Saved data entries:
[Start of Attachment]

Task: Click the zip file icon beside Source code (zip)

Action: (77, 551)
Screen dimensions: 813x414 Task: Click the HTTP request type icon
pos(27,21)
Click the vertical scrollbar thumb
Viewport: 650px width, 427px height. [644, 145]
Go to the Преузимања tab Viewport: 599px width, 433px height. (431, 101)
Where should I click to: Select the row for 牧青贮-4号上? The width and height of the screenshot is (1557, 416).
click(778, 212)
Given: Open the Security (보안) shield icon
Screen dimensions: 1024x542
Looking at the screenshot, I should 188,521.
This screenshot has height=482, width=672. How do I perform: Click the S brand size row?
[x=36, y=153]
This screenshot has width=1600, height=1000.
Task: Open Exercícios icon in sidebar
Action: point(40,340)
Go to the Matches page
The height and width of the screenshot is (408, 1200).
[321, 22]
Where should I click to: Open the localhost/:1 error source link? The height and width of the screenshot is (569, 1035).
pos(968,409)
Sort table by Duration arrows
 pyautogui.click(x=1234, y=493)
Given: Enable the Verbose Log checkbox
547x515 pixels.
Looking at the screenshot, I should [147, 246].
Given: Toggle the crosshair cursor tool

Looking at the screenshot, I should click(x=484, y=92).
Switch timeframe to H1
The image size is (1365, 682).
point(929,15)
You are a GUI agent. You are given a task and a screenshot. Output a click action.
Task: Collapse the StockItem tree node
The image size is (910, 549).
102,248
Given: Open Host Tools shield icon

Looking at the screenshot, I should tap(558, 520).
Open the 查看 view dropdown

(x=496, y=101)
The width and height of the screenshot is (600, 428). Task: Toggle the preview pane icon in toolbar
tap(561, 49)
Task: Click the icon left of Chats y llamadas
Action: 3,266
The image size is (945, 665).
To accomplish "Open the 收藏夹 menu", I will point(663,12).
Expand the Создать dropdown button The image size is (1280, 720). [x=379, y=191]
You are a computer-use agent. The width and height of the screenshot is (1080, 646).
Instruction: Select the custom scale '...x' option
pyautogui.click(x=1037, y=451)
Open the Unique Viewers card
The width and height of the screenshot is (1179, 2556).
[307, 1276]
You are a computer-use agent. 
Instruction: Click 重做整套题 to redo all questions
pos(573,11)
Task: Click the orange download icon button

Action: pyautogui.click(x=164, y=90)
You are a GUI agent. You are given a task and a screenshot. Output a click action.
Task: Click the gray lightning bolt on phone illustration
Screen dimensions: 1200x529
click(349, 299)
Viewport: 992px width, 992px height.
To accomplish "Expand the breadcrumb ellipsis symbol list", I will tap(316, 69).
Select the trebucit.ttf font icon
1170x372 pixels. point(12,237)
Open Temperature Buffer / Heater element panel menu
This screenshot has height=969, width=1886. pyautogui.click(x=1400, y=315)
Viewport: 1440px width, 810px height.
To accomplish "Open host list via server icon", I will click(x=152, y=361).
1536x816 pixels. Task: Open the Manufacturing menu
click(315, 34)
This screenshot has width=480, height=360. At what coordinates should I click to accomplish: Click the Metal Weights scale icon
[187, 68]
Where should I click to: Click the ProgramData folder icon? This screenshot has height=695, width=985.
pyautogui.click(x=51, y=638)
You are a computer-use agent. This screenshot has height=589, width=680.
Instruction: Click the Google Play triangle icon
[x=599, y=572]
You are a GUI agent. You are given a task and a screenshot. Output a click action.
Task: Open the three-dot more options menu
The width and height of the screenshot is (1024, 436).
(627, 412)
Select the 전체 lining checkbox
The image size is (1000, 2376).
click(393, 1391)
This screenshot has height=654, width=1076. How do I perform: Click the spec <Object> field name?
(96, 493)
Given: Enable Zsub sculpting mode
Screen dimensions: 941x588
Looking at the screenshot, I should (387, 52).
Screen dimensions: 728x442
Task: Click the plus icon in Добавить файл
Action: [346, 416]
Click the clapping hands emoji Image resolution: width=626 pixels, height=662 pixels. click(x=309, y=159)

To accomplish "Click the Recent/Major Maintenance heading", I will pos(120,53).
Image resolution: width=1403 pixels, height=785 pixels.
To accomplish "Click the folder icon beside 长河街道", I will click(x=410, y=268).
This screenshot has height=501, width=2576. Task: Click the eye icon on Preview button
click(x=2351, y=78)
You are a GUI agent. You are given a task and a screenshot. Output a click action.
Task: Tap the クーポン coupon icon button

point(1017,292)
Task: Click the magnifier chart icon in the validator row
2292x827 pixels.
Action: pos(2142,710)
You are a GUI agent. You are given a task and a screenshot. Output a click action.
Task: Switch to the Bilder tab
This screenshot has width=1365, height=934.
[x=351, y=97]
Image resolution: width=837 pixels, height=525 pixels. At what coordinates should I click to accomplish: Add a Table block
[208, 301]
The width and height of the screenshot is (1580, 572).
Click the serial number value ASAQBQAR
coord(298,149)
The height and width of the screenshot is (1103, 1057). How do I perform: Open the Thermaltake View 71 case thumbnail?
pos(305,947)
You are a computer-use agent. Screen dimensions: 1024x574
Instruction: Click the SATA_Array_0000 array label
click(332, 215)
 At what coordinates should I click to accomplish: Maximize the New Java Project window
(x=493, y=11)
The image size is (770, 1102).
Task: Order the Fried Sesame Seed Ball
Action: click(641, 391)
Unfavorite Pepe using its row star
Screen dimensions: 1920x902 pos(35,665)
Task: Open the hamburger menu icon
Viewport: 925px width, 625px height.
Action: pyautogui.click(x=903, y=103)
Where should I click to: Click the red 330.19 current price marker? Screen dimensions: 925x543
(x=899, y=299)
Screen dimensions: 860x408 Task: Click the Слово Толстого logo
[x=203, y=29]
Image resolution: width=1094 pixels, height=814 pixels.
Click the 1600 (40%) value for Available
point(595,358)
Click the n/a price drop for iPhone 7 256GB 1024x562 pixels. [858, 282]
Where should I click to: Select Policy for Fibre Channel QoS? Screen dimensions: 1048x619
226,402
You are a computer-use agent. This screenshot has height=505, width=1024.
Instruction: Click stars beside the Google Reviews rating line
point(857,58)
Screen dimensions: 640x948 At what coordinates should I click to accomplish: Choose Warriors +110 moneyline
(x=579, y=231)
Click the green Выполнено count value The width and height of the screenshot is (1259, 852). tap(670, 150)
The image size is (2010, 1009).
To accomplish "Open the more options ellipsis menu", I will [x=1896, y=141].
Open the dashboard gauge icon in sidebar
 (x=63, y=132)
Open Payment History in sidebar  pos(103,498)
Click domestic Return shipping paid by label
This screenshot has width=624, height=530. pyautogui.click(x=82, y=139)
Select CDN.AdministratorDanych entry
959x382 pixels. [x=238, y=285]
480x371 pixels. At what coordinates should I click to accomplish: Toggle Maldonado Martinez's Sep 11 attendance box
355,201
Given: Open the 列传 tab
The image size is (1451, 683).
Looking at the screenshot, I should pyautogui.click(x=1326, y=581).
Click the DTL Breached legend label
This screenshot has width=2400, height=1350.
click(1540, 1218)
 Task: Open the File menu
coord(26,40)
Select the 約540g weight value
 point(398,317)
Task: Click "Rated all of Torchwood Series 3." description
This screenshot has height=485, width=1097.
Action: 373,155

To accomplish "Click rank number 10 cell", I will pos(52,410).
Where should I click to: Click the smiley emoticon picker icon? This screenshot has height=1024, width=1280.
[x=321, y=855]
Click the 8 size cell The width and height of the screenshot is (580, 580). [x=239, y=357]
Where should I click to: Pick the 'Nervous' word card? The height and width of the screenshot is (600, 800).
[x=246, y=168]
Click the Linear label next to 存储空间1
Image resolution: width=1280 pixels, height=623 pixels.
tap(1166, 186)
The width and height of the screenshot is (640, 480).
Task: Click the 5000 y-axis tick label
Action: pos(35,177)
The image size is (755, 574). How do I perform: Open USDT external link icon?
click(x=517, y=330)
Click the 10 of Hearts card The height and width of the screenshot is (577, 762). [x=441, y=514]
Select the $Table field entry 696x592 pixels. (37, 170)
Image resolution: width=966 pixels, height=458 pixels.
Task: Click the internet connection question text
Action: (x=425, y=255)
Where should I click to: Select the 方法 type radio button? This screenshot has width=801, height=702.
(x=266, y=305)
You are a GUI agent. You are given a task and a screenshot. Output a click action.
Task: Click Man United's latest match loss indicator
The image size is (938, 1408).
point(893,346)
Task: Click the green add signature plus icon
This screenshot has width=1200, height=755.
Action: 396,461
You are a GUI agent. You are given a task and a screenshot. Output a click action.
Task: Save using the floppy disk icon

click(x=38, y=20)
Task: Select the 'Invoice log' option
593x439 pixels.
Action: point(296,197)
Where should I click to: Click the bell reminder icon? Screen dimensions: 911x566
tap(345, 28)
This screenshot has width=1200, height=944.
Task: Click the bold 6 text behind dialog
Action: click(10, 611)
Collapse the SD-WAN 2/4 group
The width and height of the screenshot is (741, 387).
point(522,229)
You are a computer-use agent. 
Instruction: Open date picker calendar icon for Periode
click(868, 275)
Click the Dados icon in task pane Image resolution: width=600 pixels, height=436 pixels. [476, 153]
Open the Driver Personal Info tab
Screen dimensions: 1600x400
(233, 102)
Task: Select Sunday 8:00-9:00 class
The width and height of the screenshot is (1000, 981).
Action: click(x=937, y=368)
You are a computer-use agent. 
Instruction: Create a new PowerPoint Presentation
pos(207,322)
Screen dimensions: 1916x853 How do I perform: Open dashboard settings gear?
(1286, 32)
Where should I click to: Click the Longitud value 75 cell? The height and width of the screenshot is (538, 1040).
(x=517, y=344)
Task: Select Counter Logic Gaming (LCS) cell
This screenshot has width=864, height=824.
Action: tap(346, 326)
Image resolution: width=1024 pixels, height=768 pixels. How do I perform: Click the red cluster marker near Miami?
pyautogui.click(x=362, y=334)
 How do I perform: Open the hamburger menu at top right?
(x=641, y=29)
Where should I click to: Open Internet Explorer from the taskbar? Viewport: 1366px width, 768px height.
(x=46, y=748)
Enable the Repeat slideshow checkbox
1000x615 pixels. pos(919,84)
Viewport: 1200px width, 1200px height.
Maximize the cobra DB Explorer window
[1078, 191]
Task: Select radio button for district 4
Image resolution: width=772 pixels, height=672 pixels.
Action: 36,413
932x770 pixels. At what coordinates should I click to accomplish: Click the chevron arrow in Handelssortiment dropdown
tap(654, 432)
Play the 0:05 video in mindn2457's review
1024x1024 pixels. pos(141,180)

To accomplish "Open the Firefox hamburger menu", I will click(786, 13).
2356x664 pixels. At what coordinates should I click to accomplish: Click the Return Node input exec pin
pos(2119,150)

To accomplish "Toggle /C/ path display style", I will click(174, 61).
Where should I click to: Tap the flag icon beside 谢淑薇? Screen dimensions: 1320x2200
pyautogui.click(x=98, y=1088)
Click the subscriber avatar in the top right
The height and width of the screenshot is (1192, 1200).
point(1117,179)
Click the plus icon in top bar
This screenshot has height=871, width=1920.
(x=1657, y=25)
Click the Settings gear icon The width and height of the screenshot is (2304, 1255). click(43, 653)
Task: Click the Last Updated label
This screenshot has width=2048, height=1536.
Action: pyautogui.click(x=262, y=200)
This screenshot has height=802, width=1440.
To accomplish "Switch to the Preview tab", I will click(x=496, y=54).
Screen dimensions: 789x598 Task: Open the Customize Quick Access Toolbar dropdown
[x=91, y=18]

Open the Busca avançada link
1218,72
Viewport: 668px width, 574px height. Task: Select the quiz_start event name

[End of Attachment]

Go through the data above and copy each line that holds the word "green".

Click the green Выполнено count value The width and height of the screenshot is (1259, 852). tap(670, 150)
Task: Click the green add signature plus icon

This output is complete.